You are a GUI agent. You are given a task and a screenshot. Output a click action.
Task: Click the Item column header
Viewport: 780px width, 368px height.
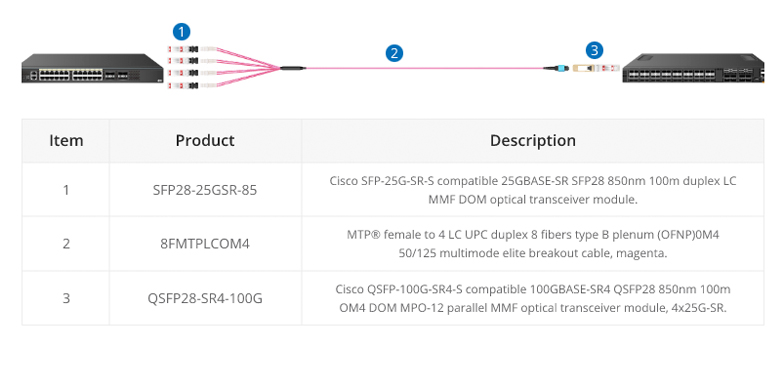[x=66, y=141]
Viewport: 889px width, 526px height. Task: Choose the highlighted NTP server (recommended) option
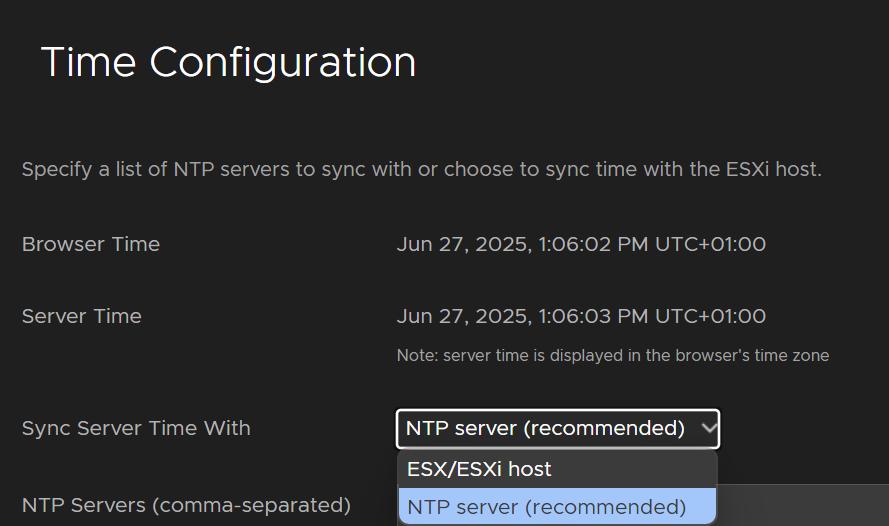tap(558, 507)
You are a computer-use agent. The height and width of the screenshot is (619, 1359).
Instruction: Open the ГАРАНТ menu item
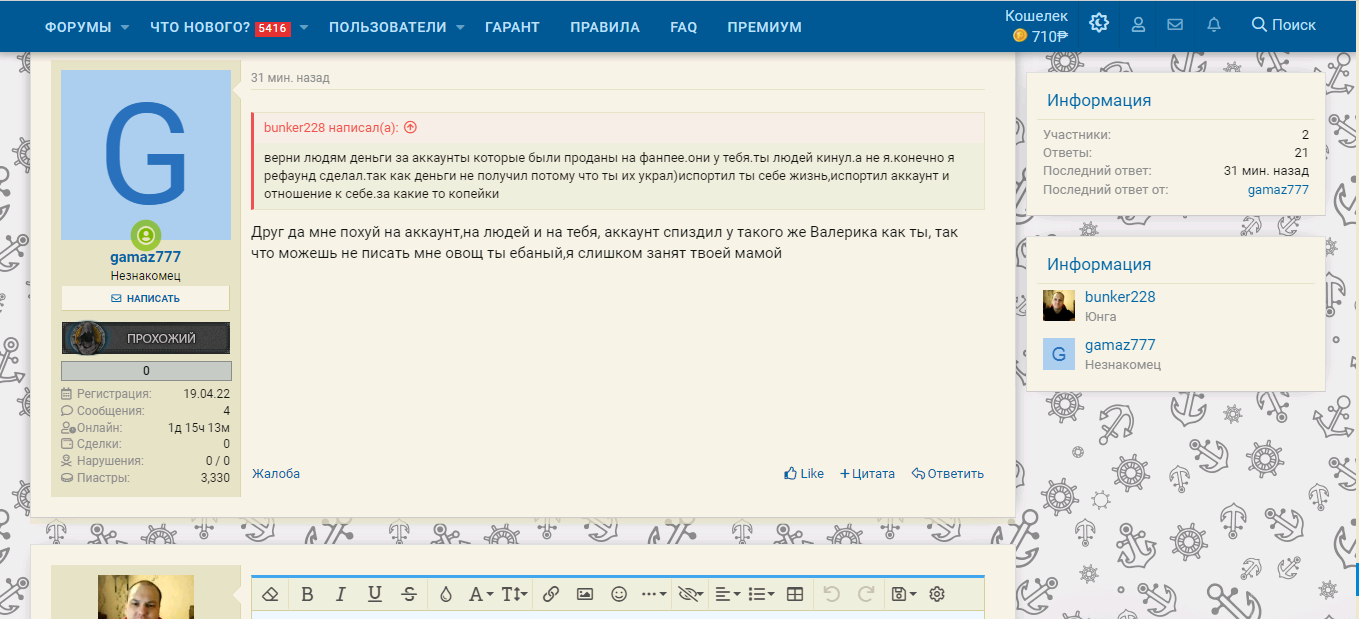(512, 27)
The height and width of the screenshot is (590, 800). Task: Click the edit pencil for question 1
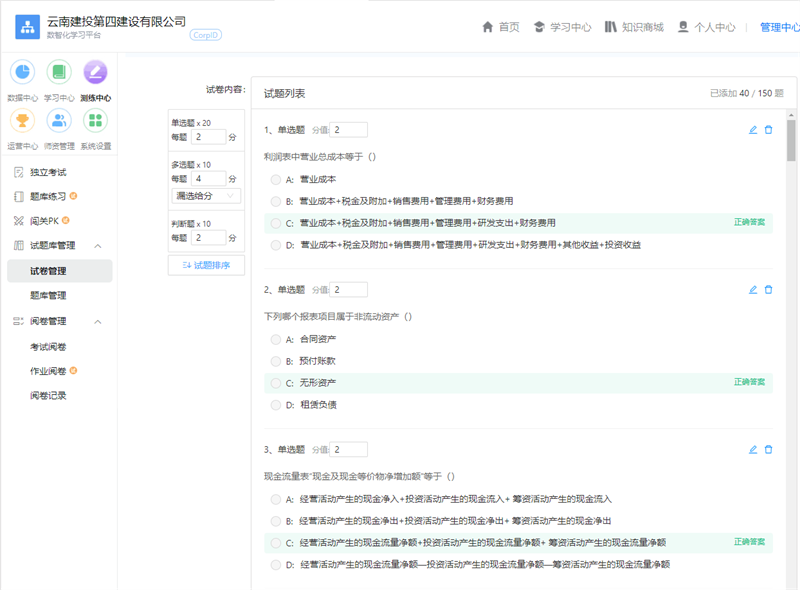point(753,130)
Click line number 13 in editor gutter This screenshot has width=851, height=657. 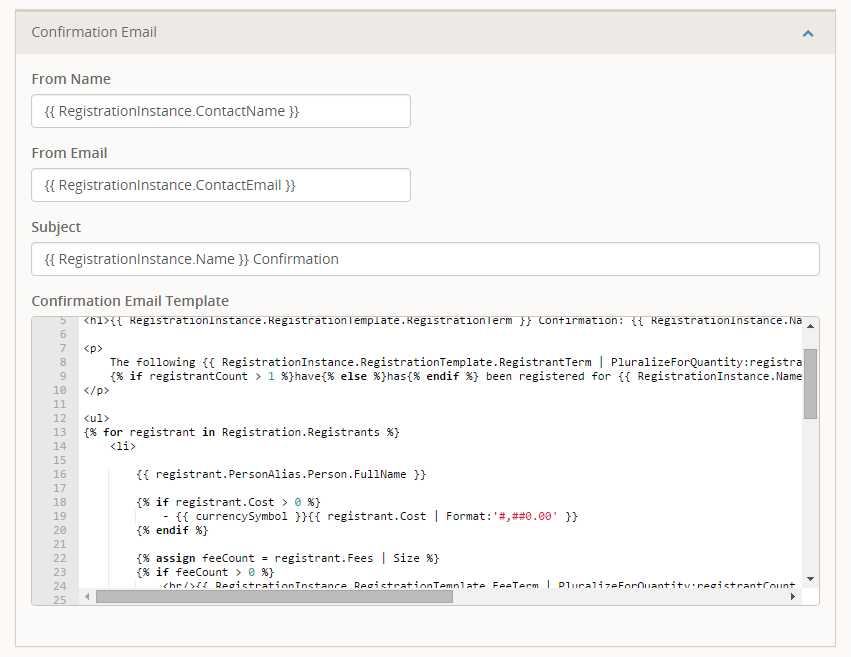coord(60,432)
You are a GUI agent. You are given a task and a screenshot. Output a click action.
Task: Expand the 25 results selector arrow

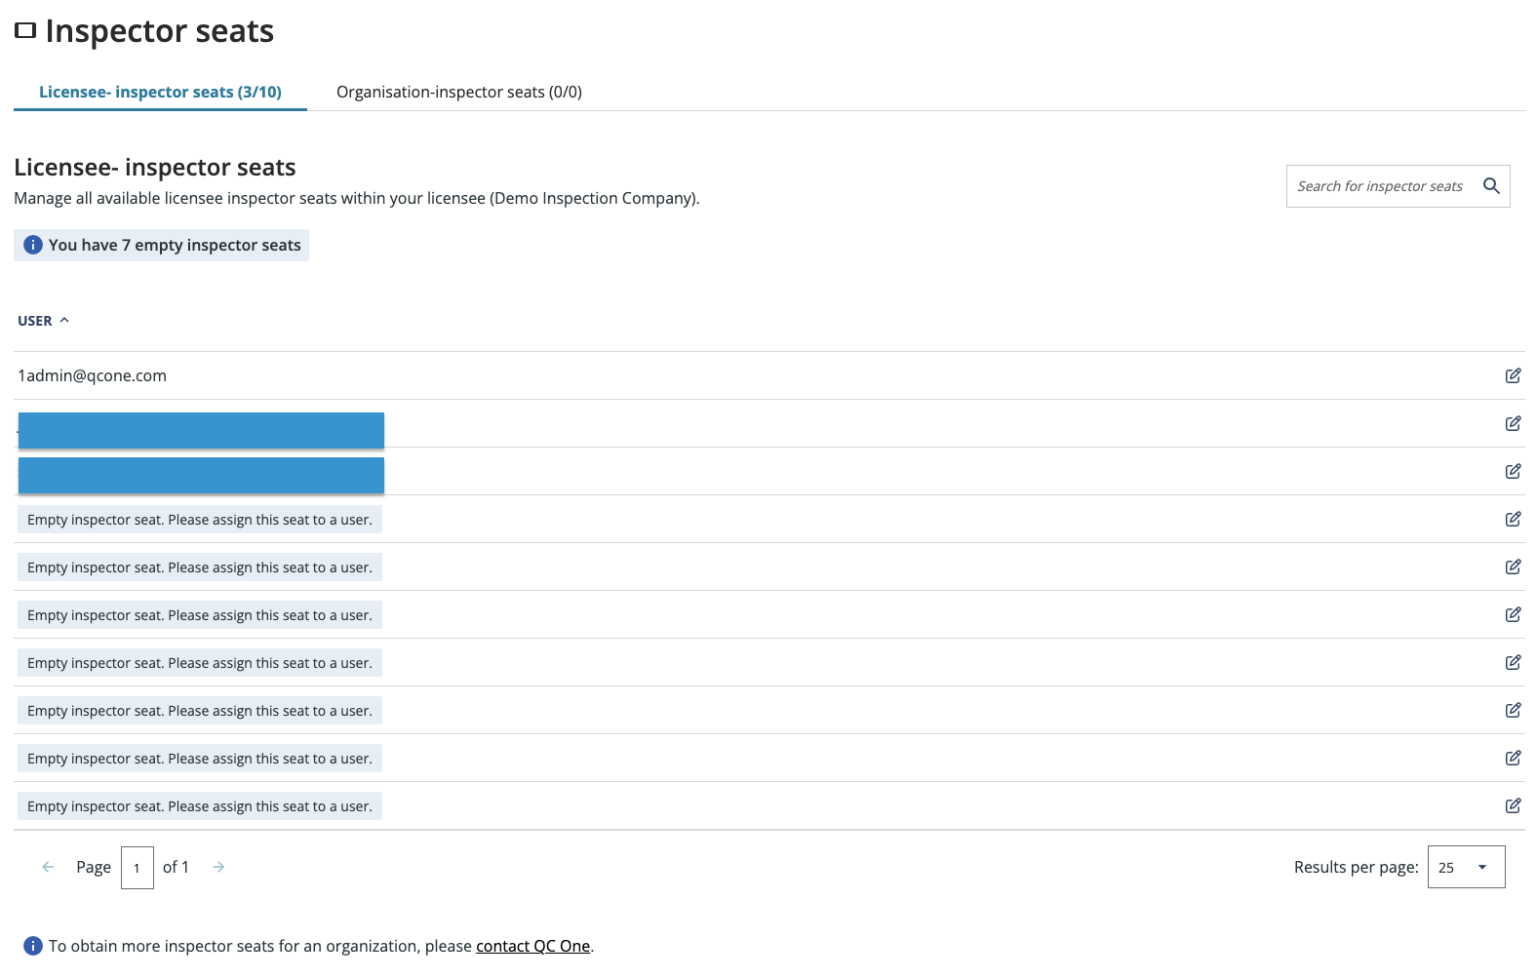[1481, 866]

▶ Exercise aim: Each line from the start of the entries through the line with "You are a computer-use" is to be restated exactly, and the pictures are to be skipped.

▶ Solution below:
You are a GUI agent. You are given a task and a screenshot. Output a click action.
Task: Click the Item column header
Viewport: 780px width, 368px height.
[x=66, y=141]
Viewport: 889px width, 526px height. Task: Choose the highlighted NTP server (recommended) option
tap(558, 507)
You are a computer-use agent. The height and width of the screenshot is (619, 1359).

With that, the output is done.